# Release Sample Techniques??



## The Darris (Apr 11, 2014)

Hi all, I am working on a Percussion loop private library and I am having trouble with the release samples. Firstly, I don't know how to script. Secondly, is there a way to setup a group to just be release samples and have them release on certain notes?

For instance, I have a single Taiko groove on C4. I also have my desired release sample set in the editor but when I select "release trigger" in the source section, it makes everything in my sample map a released sample. How do I get it to only work on one group? 

Also, if there is an easier way to do this, I am open for suggestions. Thanks!!


----------



## d.healey (Apr 11, 2014)

You need some simple release trigger scripting. The auto release thing will trigger on every note.

Edit: 



The Darris @ Fri Apr 11 said:


> it makes everything in my sample map a released sample


Do you mean in the group that isn't set to release trigger?


----------



## The Darris (Apr 11, 2014)

I guess? There is the section title 'source' that is apart of the wav editor, below it, with the button titled 'Release Trigger.' This totally trigger a release but it does it for all of the samples and not the one I have specified in the .wav editor.
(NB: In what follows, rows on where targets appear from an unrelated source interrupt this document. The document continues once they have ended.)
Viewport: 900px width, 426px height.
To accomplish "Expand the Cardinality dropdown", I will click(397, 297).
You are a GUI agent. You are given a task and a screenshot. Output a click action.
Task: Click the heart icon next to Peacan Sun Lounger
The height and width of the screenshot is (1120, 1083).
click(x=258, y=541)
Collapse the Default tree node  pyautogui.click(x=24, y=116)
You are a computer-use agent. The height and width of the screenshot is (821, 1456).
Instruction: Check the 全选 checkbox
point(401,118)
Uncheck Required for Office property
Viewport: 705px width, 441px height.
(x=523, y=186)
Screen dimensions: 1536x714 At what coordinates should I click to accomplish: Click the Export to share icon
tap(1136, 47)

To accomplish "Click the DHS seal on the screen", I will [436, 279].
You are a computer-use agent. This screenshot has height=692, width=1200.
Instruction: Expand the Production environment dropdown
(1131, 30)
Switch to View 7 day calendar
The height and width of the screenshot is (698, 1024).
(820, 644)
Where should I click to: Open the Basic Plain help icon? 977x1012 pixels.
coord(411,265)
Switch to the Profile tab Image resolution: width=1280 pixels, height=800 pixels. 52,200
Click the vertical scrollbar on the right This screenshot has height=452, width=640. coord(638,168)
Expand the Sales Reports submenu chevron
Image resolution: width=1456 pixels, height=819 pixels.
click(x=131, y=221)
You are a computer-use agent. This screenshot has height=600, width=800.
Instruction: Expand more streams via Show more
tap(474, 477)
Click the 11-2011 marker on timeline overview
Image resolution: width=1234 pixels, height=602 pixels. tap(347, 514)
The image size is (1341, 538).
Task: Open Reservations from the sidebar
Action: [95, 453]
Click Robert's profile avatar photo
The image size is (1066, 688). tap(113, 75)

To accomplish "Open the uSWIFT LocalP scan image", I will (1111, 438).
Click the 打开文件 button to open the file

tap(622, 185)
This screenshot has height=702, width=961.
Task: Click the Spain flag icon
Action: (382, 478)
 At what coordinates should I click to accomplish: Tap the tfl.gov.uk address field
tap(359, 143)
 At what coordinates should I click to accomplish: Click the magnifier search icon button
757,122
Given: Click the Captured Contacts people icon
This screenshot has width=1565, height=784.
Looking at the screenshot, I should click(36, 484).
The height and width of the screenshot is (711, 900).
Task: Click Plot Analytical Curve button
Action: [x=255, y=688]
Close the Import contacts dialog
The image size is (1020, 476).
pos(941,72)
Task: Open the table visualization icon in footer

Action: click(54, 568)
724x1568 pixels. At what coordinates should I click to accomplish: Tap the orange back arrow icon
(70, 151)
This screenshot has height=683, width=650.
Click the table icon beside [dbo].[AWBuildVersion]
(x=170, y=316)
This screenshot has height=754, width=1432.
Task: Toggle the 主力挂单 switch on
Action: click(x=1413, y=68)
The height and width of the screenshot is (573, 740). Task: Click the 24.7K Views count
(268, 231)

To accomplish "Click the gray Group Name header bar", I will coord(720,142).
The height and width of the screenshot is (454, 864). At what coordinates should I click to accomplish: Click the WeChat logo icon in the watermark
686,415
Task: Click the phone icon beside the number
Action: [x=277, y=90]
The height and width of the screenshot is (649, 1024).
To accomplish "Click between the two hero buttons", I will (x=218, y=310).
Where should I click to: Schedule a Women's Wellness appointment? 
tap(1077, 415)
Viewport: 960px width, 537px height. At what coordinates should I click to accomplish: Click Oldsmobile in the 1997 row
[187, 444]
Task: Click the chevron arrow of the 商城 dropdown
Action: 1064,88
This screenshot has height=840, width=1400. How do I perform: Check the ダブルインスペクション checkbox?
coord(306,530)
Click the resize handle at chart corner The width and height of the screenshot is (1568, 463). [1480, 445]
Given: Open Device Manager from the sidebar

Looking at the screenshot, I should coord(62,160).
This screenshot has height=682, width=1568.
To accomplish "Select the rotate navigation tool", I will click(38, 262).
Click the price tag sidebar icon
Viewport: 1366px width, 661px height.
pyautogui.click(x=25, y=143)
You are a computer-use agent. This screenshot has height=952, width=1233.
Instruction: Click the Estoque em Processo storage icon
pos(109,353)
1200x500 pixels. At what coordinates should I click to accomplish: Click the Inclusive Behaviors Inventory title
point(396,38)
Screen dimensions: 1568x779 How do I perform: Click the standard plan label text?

To me that seems pretty ridiculous that it applies it to all the samples and not the one that is currently set in the wav editor.


----------



## d.healey (Apr 11, 2014)

The release trigger button works on the group level not for individual samples. If you only want it to be set for an individual sample you will need to put that sample in a group on it's own and turn on the release trigger button for that group


----------



## The Darris (Apr 11, 2014)

Sweet, turns out I have edit all groups selected. I am good now. Appreciate the help!!


----------



## The Darris (Apr 11, 2014)

Well, I guess the only other thing I can't figure out is how to adjust the fade time on the initial triggered sample so it doesn't bleed over the release sample. I am so out of my element.


----------



## d.healey (Apr 11, 2014)

Try changing the release setting on the ADSR.


----------



## The Darris (Apr 11, 2014)

Cool, I will give that a shot. Thanks.


----------